Author intrusion note: Sorry, I can’t tell you what my wish was. Mom always told me if I disclosed that little secret, it wouldn’t come true.
Well, feeling wish-greedy, I stayed out for fifteen more minutes, looking and searching. Nothing.
But, I did enjoy the sound of the wind in the trees, the tinkling of wind chimes, the clicking of leaves blowing across the yard, even Michel, our rooster, revving up with a cock-a-doodle here and there, preparing for morning. I marveled at all the twinkling stars against the dark sky and wondered what was going on way up there in the very big universe.

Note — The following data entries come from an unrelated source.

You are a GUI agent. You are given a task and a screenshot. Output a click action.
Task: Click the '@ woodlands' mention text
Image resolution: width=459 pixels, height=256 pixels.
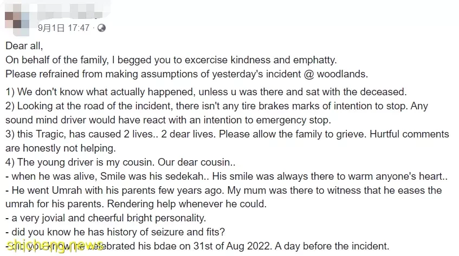[x=335, y=74]
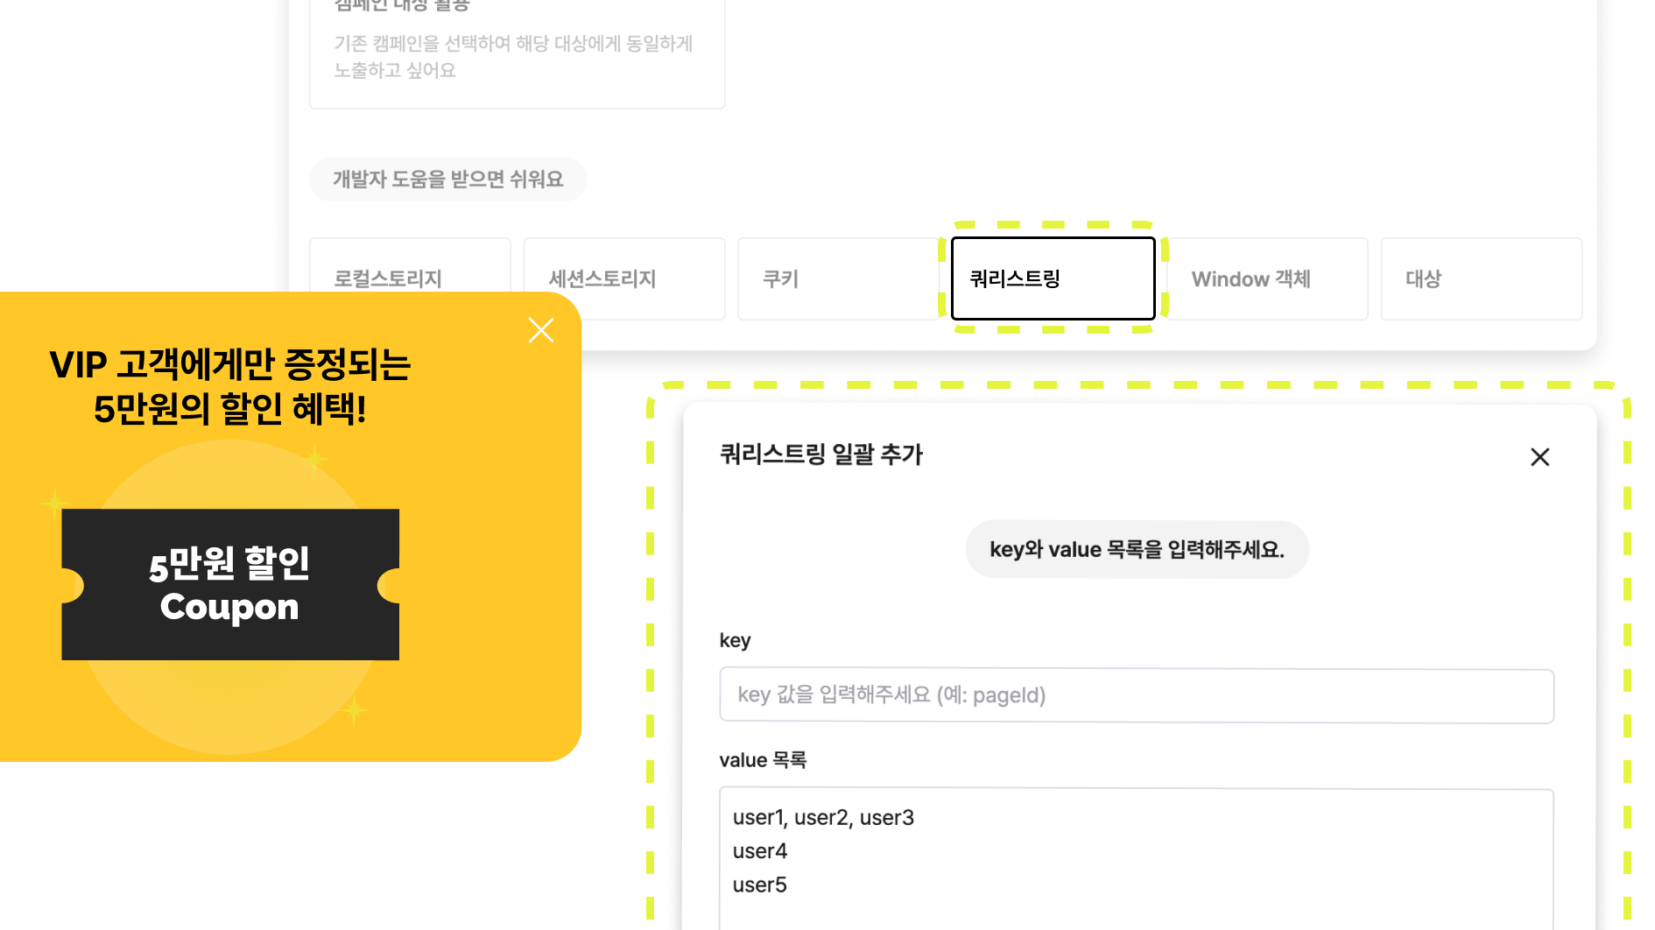1655x930 pixels.
Task: Click the value 목록 label
Action: [x=763, y=760]
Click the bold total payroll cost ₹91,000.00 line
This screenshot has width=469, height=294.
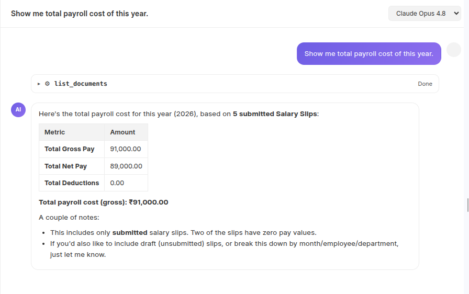(x=104, y=202)
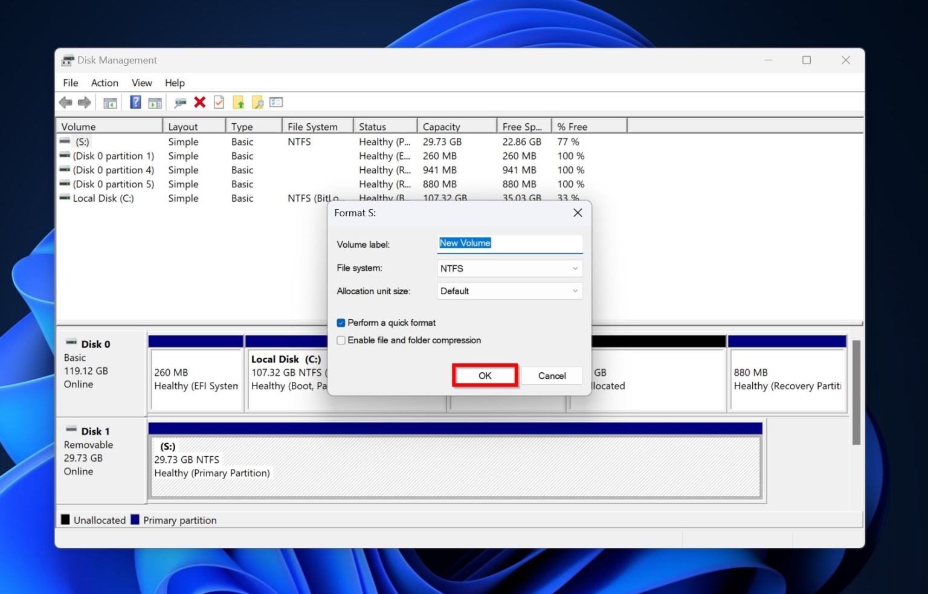Open the View menu

click(x=141, y=83)
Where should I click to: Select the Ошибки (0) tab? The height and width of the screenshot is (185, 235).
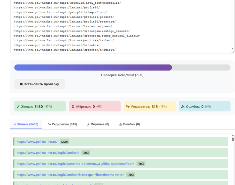click(129, 124)
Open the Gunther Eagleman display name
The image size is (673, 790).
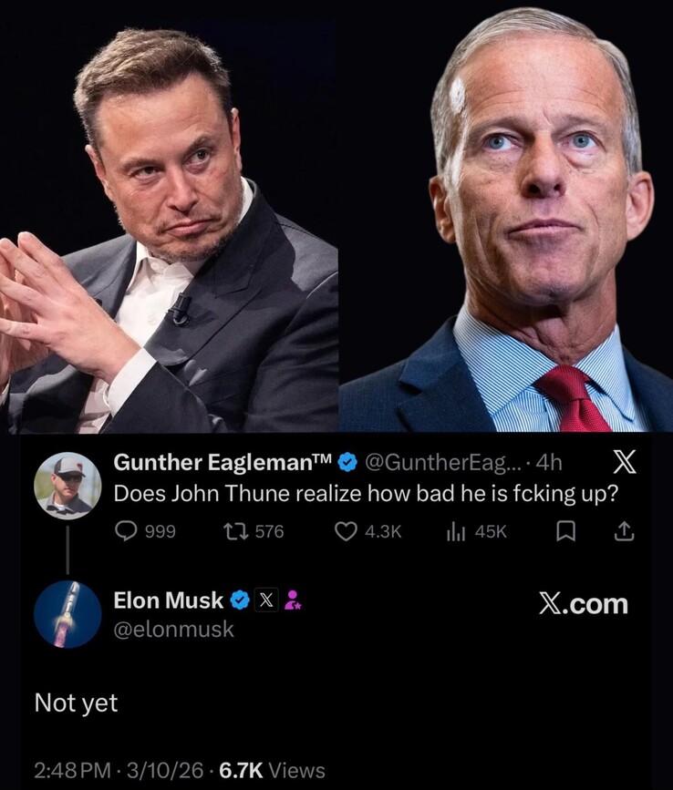pyautogui.click(x=223, y=463)
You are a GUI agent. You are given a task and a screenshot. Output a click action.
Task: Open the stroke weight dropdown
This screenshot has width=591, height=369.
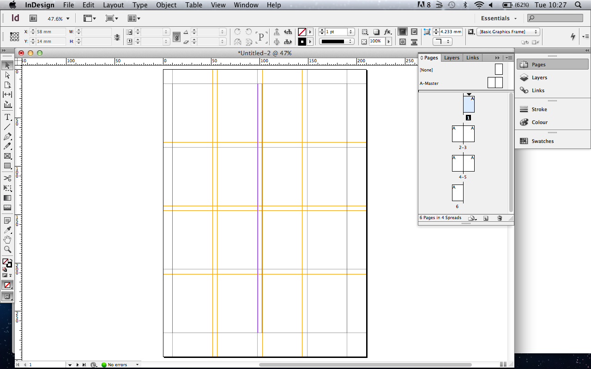[x=350, y=32]
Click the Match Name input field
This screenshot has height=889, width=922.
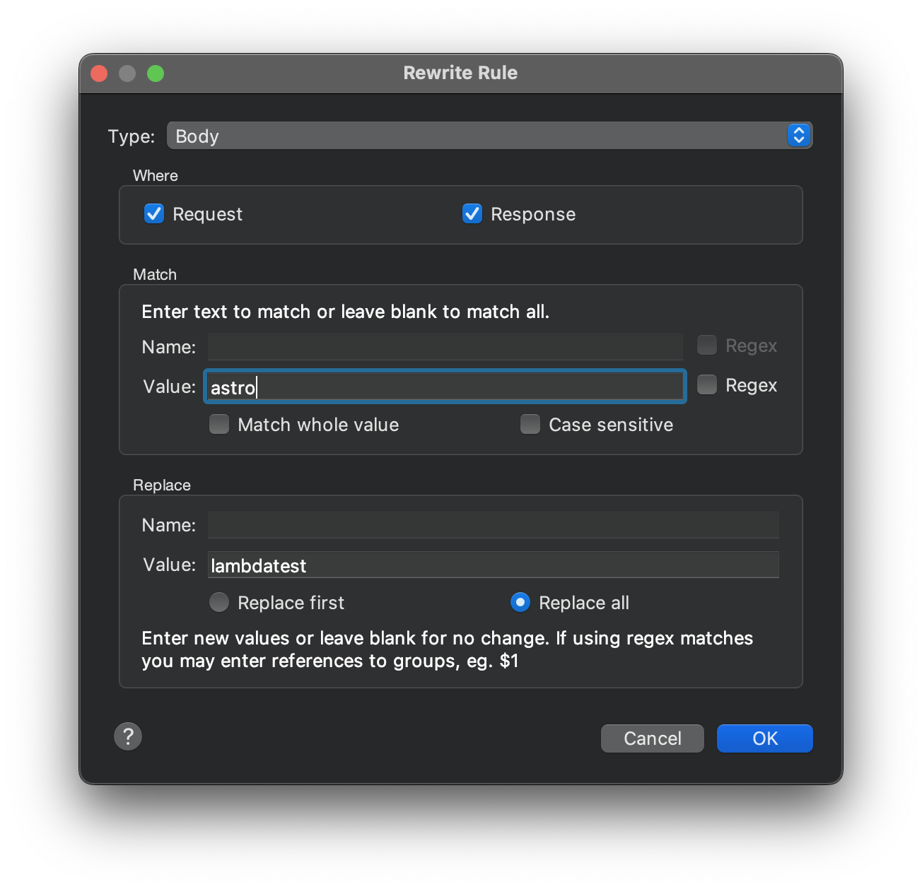pos(445,347)
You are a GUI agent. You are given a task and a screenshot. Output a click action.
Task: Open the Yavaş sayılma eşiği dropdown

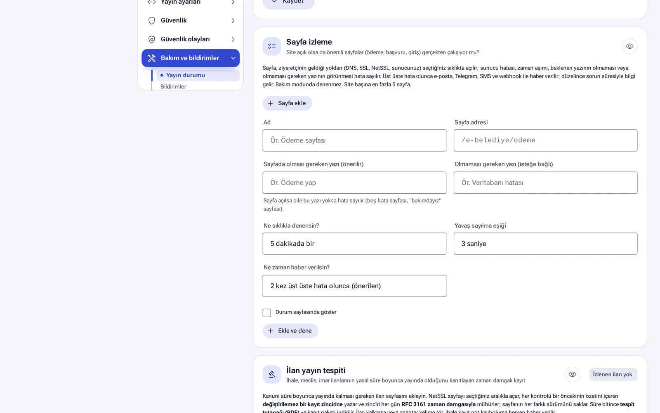[545, 244]
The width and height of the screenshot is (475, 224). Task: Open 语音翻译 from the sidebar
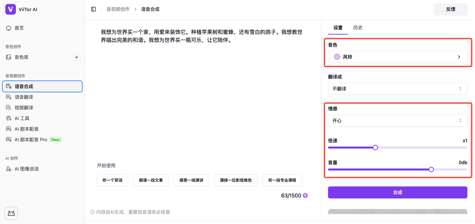pos(24,97)
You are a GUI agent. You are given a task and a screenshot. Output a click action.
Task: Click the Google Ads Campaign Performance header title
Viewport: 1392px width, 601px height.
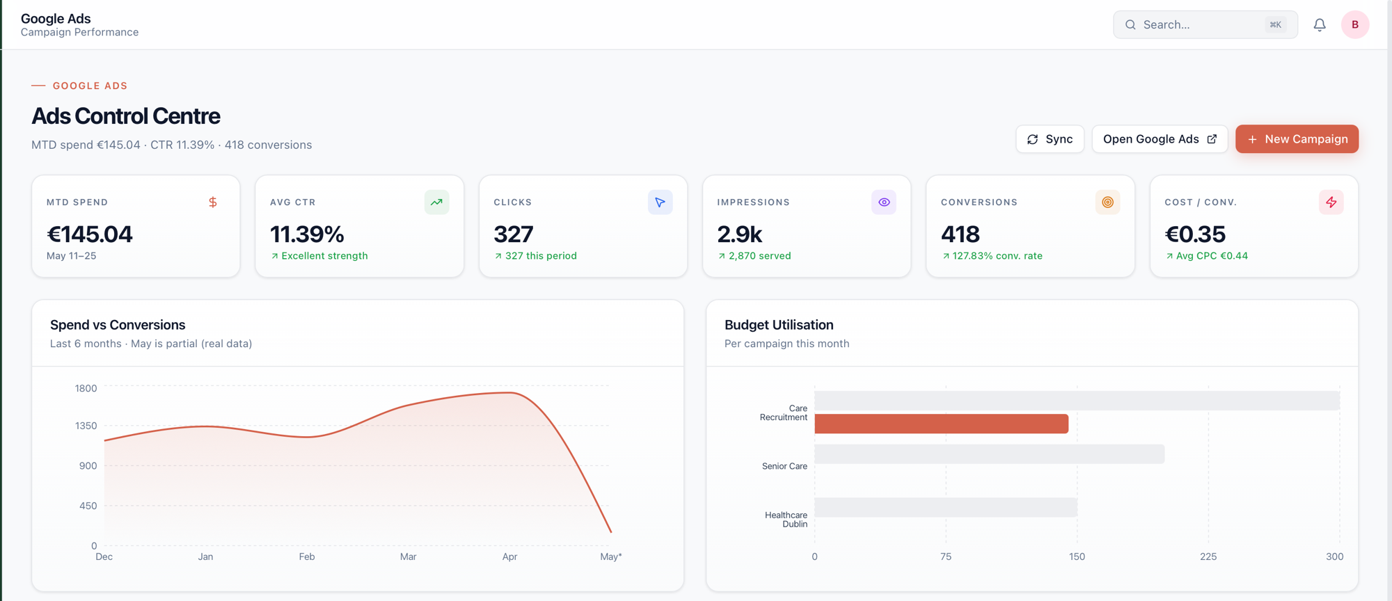pyautogui.click(x=79, y=24)
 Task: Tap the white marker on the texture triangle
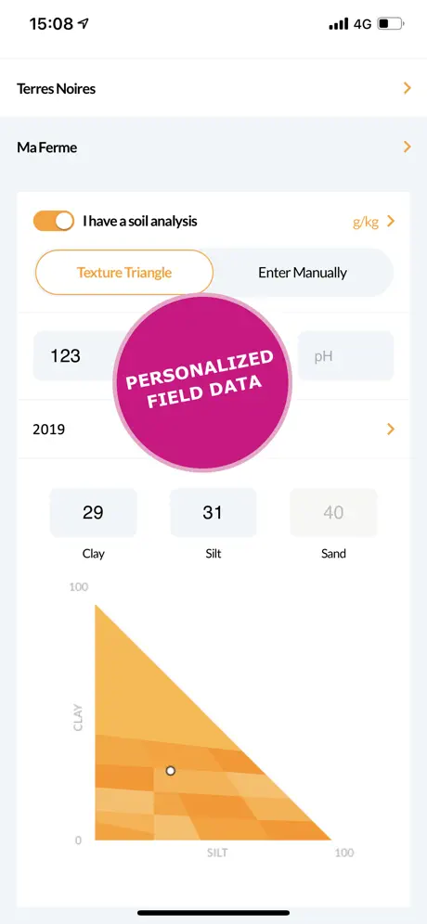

Then, I gave up and snuggled back into my warm bed and quickly fell back to sleep. I dreamed of the most spectacular meteor shower, with enough shooting stars to fulfill the wish of every person who had a wish to wish upon a star.
I woke again at 6:00 this morning, grateful for the continued darkness. Again, I donned my bathrobe and two blankets and went outside to see if any shooting stars from my dream had spilled over into morning. Within a minute I saw a flash across the sky. Another wish.
I listened to early morning sounds as I walked to the other side of the deck to see the sunrise. Michel-the-Rooster waking the world, a crow cawing, Spookie and Spade meowing that it’s time for breakfast.
And as I watched the sunrise, there was another shooting star, just above the horizon, in the darkness that the sunlight had not yet touched. My third wish.
That’s when it struck me. Though the “strong” Quandrantid shower may have been a disappointment, the experience certainly was not. To sit with enough quiet to enjoy the night sounds, the morning sounds, to watch stars twinkle in the heavens and to see enough shooting stars to make three wishes . . . how could I ask for more?